Records shown >>
>>>
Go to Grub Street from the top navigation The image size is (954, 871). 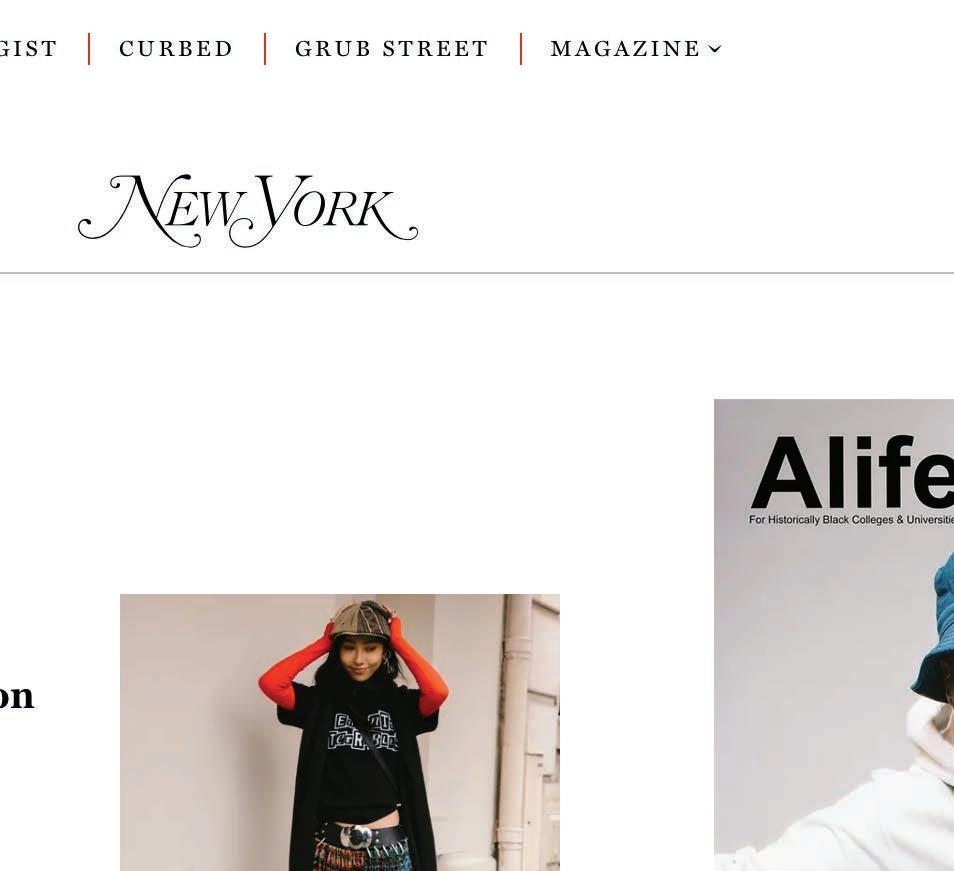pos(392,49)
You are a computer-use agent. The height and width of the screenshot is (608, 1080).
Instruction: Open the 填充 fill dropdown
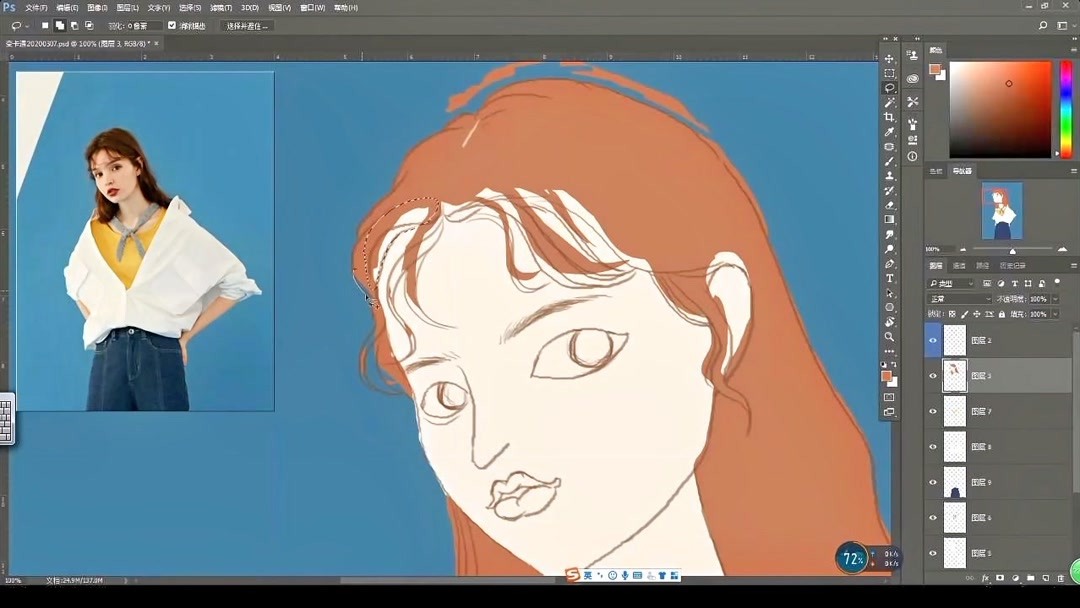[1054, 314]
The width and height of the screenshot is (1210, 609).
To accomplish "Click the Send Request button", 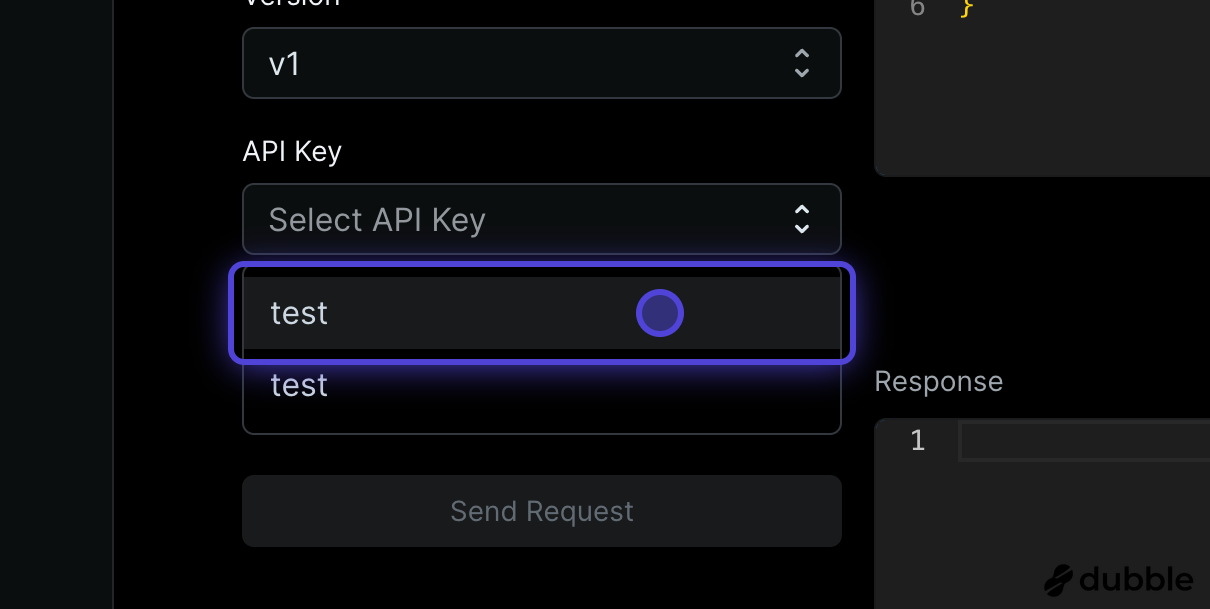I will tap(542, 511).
<<<
>>>
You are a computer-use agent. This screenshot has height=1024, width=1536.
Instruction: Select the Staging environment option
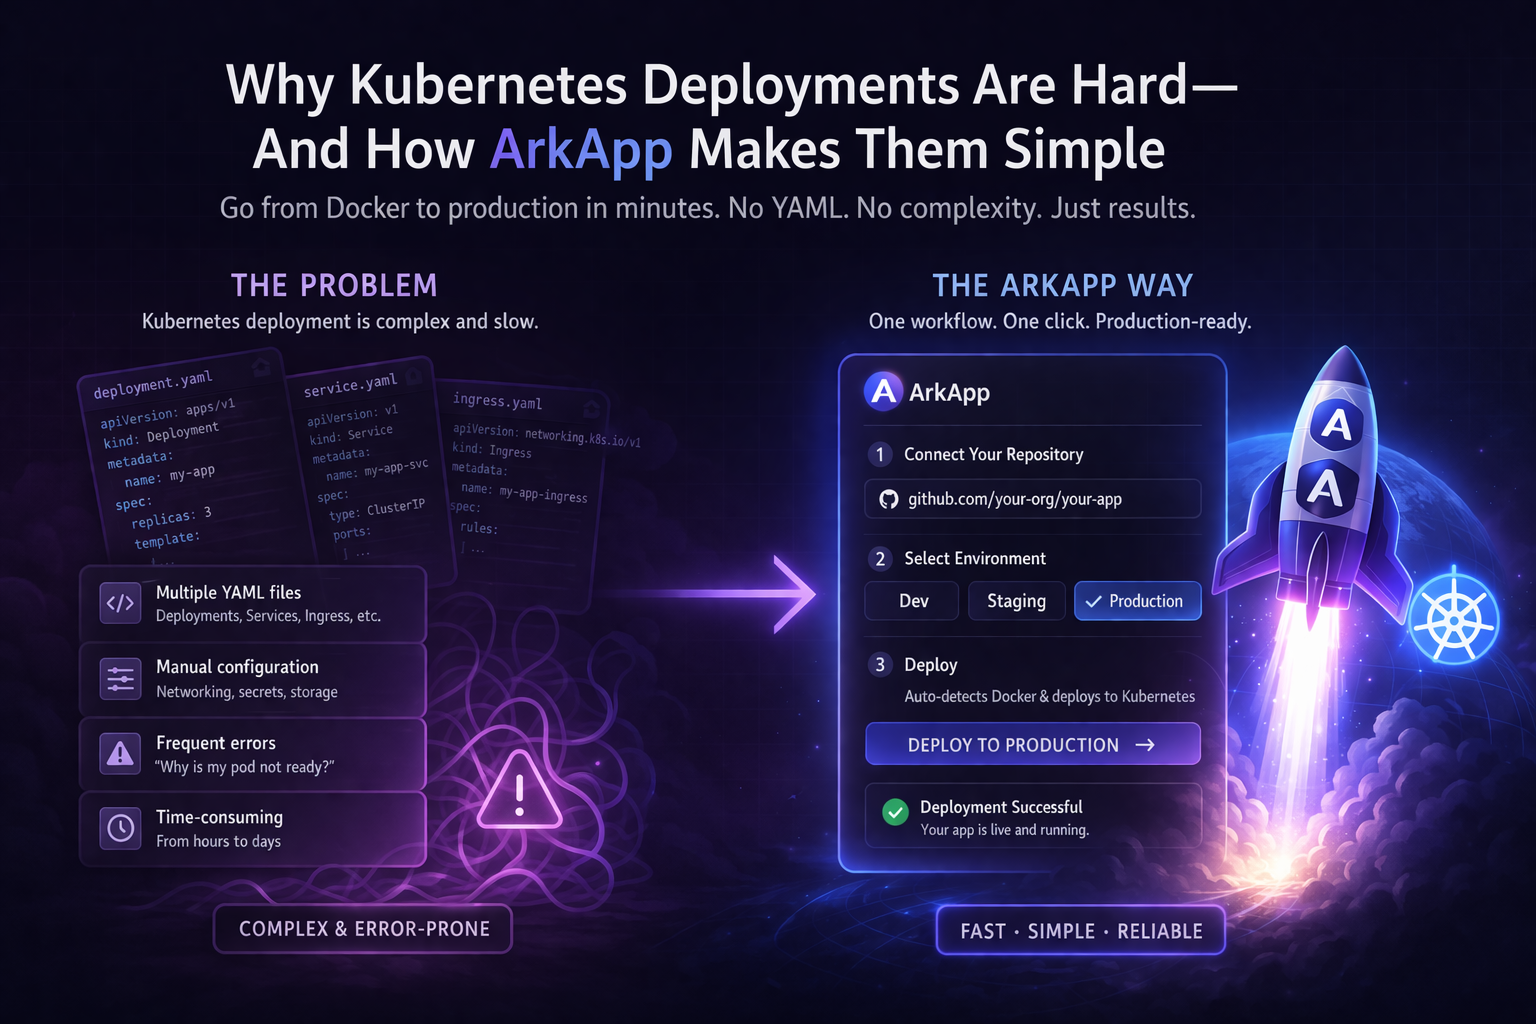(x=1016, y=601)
<<<
>>>
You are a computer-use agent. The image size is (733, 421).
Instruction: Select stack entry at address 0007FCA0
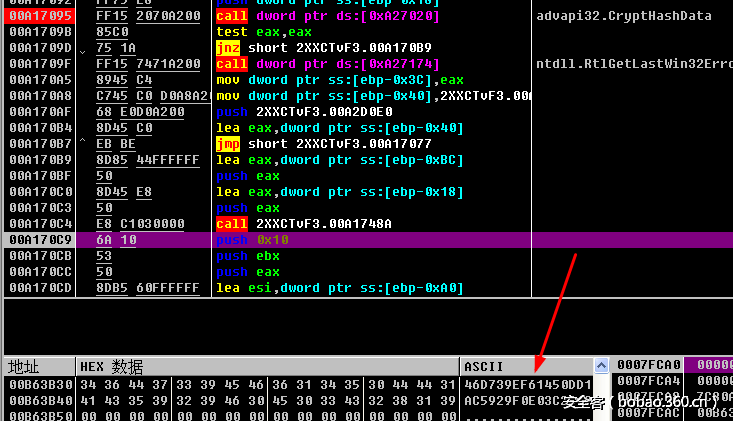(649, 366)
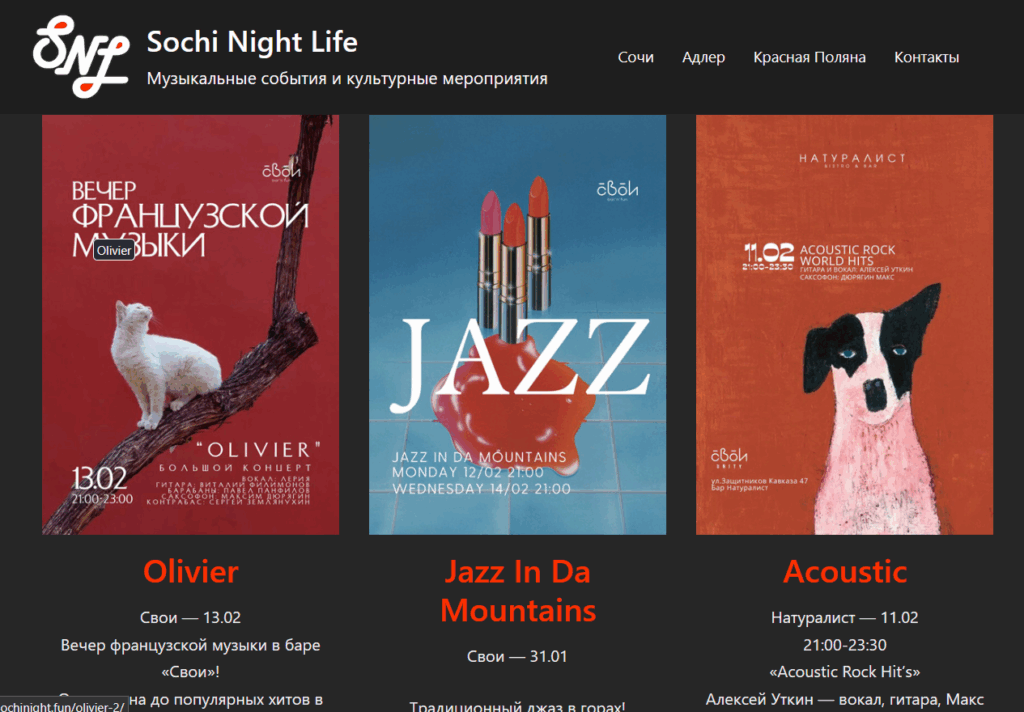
<<<
Work item >> All lines in the preceding records that hold the word "computer" need to be copied.

Exercise response >>
You are a computer-use agent. The height and width of the screenshot is (608, 1080).
You are a computer-use agent. This screenshot has height=1024, width=1536.
You are a computer-use agent. The image size is (733, 421).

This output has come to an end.